I can’t think of an event I have more mixed feelings about than this; the day I finally finish school and walk with my peers, in robe and cap, down the aisle. I can almost hear my friends and family laughing, cheering, and crying as I walk onto the stage and complete a major milestone in my life. And yet the questions I imagine people will ask me are the source of even more mixed emotions. “What will you do after this, Arthur?” “What college will you go to next?” “How much debt will you be in?”
I had thought the most difficult aspect of graduating would be telling people that I don’t intend to go to a 4-year college, that I can’t justify spending that much for college for my degree that overall may not be worth enough to pay back.
Now I’m concerned I might not walk at all.
Call me a little selfish or just plain mad from cabin fever, but graduation should happen one way or another, with a strong preference for it being in-person, even if it ends up being a joint 2020/2021 graduation ceremony. There should be some sort of formal celebration for the students that worked hard and spent long months, if not years, pulling all-nighters, juggling packed class schedules, and trying to balance school with life and work.
This is on top of the tuition costs that have risen steadily since at least ’08 (I remember only having to pay 60 dollars with the BoG waver, which is now about 100 dollars). In addition, most of the school year’s events have been canceled. Frankly, I think we should be given a graduation ceremony, even if it’s delayed by a month or two.
You may think graduation getting canceled is no big deal; we are a two-year school and a transfer school at that. If I’m going to be moving on to UC Berkeley or UC Davis, why even have it? Well, for a number of people this is as far as their education goes, for this is still a community college.
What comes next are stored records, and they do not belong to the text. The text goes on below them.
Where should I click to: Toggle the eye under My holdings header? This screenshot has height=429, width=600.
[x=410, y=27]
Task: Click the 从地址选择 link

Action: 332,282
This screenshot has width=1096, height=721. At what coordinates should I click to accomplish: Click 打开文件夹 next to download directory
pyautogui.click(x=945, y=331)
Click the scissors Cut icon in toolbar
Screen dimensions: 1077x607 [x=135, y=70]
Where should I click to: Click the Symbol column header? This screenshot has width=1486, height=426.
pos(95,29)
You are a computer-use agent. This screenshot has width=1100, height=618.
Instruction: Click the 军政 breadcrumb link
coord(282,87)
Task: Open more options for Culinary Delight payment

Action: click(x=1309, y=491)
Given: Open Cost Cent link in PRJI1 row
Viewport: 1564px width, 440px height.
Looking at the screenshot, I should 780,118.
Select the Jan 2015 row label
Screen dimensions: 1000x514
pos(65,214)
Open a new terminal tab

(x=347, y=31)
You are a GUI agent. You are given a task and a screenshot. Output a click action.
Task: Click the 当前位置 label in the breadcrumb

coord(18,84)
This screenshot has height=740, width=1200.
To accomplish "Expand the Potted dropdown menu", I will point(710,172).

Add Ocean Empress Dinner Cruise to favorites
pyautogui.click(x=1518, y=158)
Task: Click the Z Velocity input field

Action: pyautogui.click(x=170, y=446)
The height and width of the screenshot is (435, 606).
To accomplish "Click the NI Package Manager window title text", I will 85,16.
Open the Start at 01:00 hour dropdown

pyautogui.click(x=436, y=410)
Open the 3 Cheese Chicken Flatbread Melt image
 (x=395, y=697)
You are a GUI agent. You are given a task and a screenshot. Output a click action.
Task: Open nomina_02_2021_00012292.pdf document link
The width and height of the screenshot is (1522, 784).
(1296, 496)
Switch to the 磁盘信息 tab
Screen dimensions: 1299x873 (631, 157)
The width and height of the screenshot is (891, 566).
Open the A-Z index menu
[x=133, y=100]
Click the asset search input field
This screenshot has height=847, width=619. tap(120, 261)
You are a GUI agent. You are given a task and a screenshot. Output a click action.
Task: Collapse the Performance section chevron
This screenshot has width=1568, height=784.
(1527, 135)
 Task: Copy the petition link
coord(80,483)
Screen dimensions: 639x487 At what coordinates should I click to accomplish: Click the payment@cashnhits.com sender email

SRJC has a number of trade-related certificate programs that train electricians, mechanics, wine specialists and more. It has training centers for police, firefighters, ambulance drivers and specialists of every kind; there is even a farm where people train to become the next generation of farmers and agricultural specialists. Students can even train to get their pilot’s license. I believe these trades students are the backbone of the college — only 8.31% of students go on to transfer to a 4-year college.
If you’re wondering why our graduation ceremony should be rescheduled instead of turned into an online event, it’s because we need to normalize. This lockdown—this quarantine—can’t go on forever. We are either going to eventually pass the COVID-19 hump or the population will go broke, homeless, mad, and hungry.
So, a traditional graduation ceremony needs to happen—for the mental health of the student body, if not for the greater community itself. It needs to be live, it needs to be in-person, it needs to be held under the sun, and it needs to remain the milestone it’s always been.